* [CONSIGNE]:
Recopiez le passage de l'extrait sur le film en commençant aux mots « La comparaison n’est » et en vous arrêtant après « affres de l’adolescence. ».

━━━━━ EXTRAIT À LIRE

La comparaison n’est pas fortuite, car ces deux films traitaient eux-aussi, à leur manière, de disparitions mystérieuses et des affres de l’adolescence.
Car oui, on peut aussi voir le film comme une allégorie du malaise adolescent au sens large, une évocation subtile de cet âge où l’on se cherche, où l’on se forge une identité, avec ses propres expériences ou en cherchant à copier des modèles. La vraie disparition du film, c’est peut-être celle de l’enfance, qui se perd dans les bois (lieu hautement symbolique dans les contes de fées) pour être remplacé par l’âge adulte.
Le prénom de la disparue, Joy (“joie” en anglais) apporte du crédit à cette interprétation. “Joy is missing” : Effectivement, dans ce film froid, atone, pesant, toute trace de joie, de félicité, a disparu. Le collège, normalement un lieu de vie, d’agitation, d’effervescence, est curieusement silencieux, mortifère.

━━━━━━━━━━
━━━━━ EXTRAIT DE DONNÉES

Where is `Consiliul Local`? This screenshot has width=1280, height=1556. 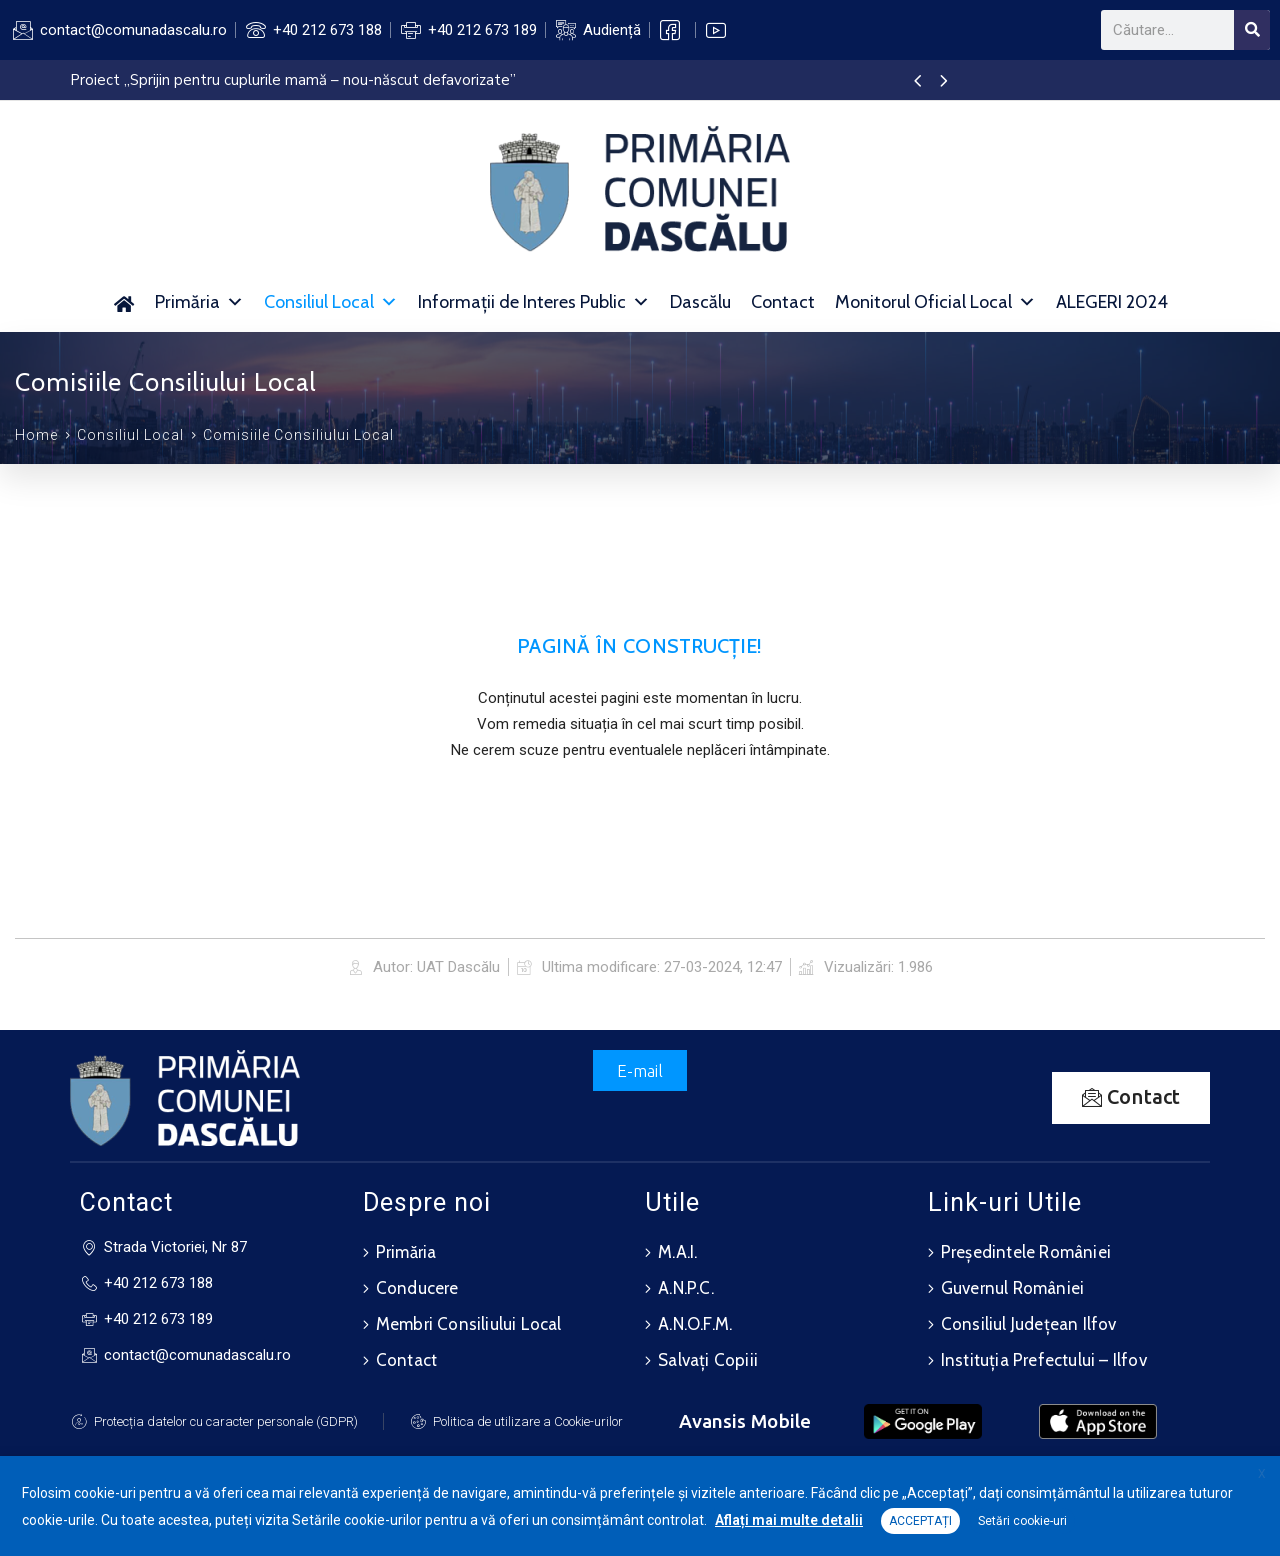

━━━━━━━━━━

* [RÉPONSE]:
La comparaison n’est pas fortuite, car ces deux films traitaient eux-aussi, à leur manière, de disparitions mystérieuses et des affres de l’adolescence.